Ochiai-san, do you know there is an underground passageway into the National Stadium? An underpass to all for the movement of players from underground into the world’s best stadium? The country has spared no expense in the making of it. Due to various pretexts though, the use of it was stopped. My older brother for the sake of constructing that unused underpass was forced into working shifts of sixteen continuous hours. In order to get through those shifts he turned to taking bad Philopon….and died. For the national honor, the country wasted huge amounts of money all while treating migrant workers like trash until they die, paying them only tens of thousands of yen. If we don’t change something here, the unfair gap between rich and poor will go on widening forever. And endlessly the same tragedy will repeat.

As Bruce Suttmeier in his essay, “Held Hostage to History – Okuda Hideo’s Olympic Ransom” writes that Okuda’s re-imagining of history is “a thought experiment in narrative form”…with an intent to “expose political and social certainties to speculative inquiry.”

For example, Shimazaki explained in the encounter with Ochiai that his brother was sacrificed to help build an underpass under the National Stadium, and that it was not used despite the pain and labor that went into its construction. While such a tunnel was indeed constructed, the reality is the tunnel was actually used by athletes and officials alike during the 1964 Tokyo Olympics, as noted in this previous post.

Regardless, the point being made in the novel is that economic progress made in the lead up to the 1964 Olympics, while impressive, was not necessarily true for all of Japan. The widening gap between haves and have nots was an uncomfortable social reality, and the 1963 Akira Kurosawa film, High and Low, projects the anxiety many felt at the time.

But it’s the head of security for the Tokyo Olympics, Shuichiro Suga, who explains to Ochiai that Shimazaki is not a hero of the people, but a terrorist.

Suga: The permission to shoot to kill Shimazaki Kunio has been issued. If you find Shimazaki this time around, shoot him without hesitation. Are you okay with the Olympics ending in failure due to your sentimentality? From the ashes of defeat , are you okay with wasting what the Japanese people have gritted their teeth over and rebuilt with great effort?

Ochiai: However, for those people struggling in poverty in rural regions, They have been rewarded with nothing.

::::

▶ **Things to do**:
1. In the excerpt on Okuda Hideo's Olympic Ransom, who is the head of security for the Tokyo Olympics?
2. Pick up the commentary on Okuda Hideo's Olympic Ransom after its last line and keep writing.

▶ **Dataset excerpt**:
::::

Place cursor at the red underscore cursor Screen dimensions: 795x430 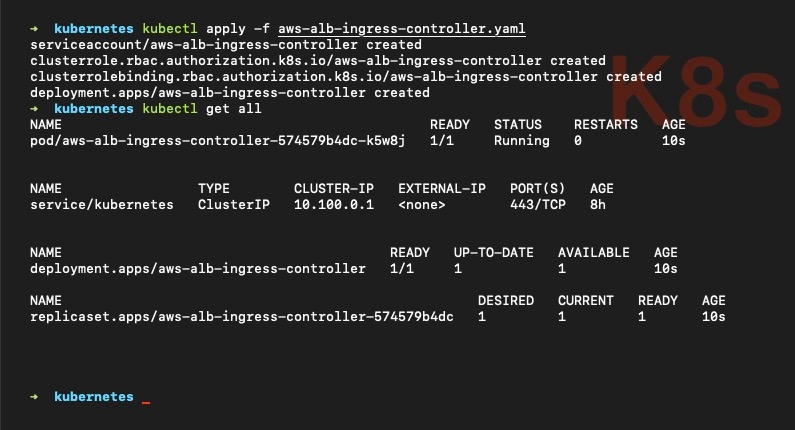tap(146, 400)
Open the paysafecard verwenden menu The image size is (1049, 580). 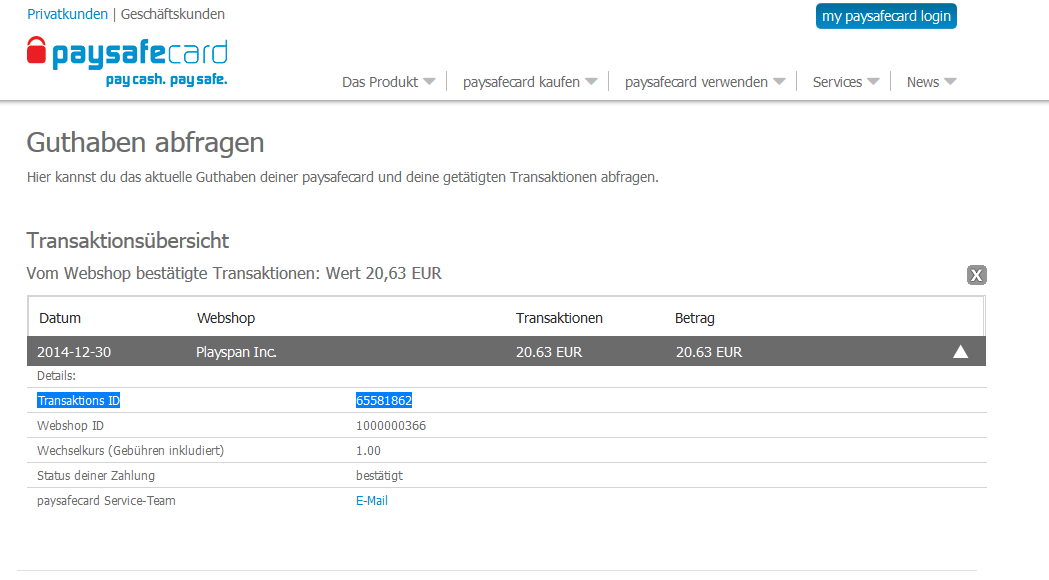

::::

▶ **Answers to the exercise**:
1. Shuichiro Suga

2.
Suga: Is there something wrong with Tokyo becoming enriched? First off, Tokyo, the center of the country, should prosper, and then the other regions will gradually become richer. Don’t forget. Shimazaki is a brutal criminal, and the lives of hundreds of thousands of people are still exposed by this crisis. In order to protect their lives you’ll have to pull the trigger too.

Shimazaki in the stadium
Shimazaki in the Olympic crowd on opening day.

In the end, Ochia does indeed pull the trigger, bringing Shimazaki down, with nary a soul outside the police knowing that a deadly threat was thwarted. And so, the novel ends as the actual 1964 Tokyo Olympic opening ceremony ends – without incident.

In the essay, Held Hostage to History: Okuda Hideo’s Olympic Ransom, the author, Bruce Suttmeier, explains that while Okuda’s book is a novel, the author may be suggesting that so many things of significance may have happened, but that in the end, historians, authorities and society may have selective memories.

After the unnoticed shooting in the stadium and the brisk removal of Shimazaki’s injured body, the story quickly returns in its final pages to a sanctioned historical narrative, free from the destabilizing presence of a past encumbered by contingency and potential and by the weight of epistemic uncertainty.

As Suttmeier writes, when the head of security, Suga, is asked by his son whether the threat is over, Suga replies “what bomber?” In other words, why worry the public, the overjoyed and proud public with such distractions. Let the Games be the glowing symbol of Japan’s resurrection and triumphant return to the international community.

Perhaps what Okuda is saying in a way – no great triumph comes without sacrifice, and that we should peer a bit deeper into our own understandings of the past.